**PROBLEM TO WORK ON**
In the records below, some lines contain the word "computer". Copy each of them.

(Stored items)
:::::

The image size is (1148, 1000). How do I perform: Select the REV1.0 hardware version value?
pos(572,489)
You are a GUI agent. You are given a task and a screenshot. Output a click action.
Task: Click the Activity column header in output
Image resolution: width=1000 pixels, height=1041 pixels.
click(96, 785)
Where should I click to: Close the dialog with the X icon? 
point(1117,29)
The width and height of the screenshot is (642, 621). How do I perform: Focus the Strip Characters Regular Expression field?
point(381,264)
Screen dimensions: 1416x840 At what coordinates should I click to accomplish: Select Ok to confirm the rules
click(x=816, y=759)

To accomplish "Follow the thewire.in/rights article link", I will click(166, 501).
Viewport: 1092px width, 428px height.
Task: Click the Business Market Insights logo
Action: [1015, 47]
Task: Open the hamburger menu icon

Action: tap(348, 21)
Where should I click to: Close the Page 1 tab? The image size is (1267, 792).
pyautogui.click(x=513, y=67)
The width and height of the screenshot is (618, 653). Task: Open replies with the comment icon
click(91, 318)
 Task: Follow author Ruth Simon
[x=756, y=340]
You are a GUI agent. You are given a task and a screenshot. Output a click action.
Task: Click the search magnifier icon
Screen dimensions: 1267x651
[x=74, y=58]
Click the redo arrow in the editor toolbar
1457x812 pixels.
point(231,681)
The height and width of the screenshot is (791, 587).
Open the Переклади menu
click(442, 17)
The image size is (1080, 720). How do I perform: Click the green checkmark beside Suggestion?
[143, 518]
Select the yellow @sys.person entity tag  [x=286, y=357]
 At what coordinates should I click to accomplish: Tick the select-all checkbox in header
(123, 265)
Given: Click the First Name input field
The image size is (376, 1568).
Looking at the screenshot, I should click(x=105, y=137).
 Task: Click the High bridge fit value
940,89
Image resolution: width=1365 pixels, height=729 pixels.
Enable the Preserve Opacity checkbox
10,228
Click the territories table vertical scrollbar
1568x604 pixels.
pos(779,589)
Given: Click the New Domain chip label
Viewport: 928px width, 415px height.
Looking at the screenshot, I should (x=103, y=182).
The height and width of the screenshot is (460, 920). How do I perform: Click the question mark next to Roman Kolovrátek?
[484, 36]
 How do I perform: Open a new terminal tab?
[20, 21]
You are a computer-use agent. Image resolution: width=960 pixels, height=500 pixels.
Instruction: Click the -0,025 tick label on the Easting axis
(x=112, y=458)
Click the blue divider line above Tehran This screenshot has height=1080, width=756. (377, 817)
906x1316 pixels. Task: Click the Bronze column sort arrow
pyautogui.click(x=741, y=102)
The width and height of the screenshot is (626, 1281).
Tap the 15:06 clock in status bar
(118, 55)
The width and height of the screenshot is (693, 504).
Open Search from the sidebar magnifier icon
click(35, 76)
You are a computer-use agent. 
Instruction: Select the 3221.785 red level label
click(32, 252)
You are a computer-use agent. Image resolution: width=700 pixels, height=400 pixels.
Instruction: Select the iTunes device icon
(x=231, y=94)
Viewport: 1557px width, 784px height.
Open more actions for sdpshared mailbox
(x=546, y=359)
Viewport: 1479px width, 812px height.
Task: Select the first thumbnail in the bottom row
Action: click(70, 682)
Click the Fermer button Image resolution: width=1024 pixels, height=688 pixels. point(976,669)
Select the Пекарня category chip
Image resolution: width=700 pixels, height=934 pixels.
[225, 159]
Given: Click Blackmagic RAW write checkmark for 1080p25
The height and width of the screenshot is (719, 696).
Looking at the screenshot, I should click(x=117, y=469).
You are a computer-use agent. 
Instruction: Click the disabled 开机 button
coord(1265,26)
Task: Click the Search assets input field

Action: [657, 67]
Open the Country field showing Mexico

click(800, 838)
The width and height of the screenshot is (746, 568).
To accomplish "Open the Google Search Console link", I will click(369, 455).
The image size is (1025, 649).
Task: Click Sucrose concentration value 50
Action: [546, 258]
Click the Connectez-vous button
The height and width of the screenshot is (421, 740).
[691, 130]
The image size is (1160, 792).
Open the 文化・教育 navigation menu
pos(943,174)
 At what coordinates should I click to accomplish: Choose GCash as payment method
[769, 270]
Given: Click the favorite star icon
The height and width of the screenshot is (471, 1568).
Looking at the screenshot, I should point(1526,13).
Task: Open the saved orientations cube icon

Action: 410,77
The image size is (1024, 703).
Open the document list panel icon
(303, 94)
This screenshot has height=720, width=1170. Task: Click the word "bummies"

:::::

**SOLUTION TO THIS PROBLEM**
You are a computer-use agent. Image resolution: width=960 pixels, height=500 pixels.
You are a computer-use agent. 
You are a computer-use agent. Image resolution: width=700 pixels, height=400 pixels.
You are a computer-use agent. 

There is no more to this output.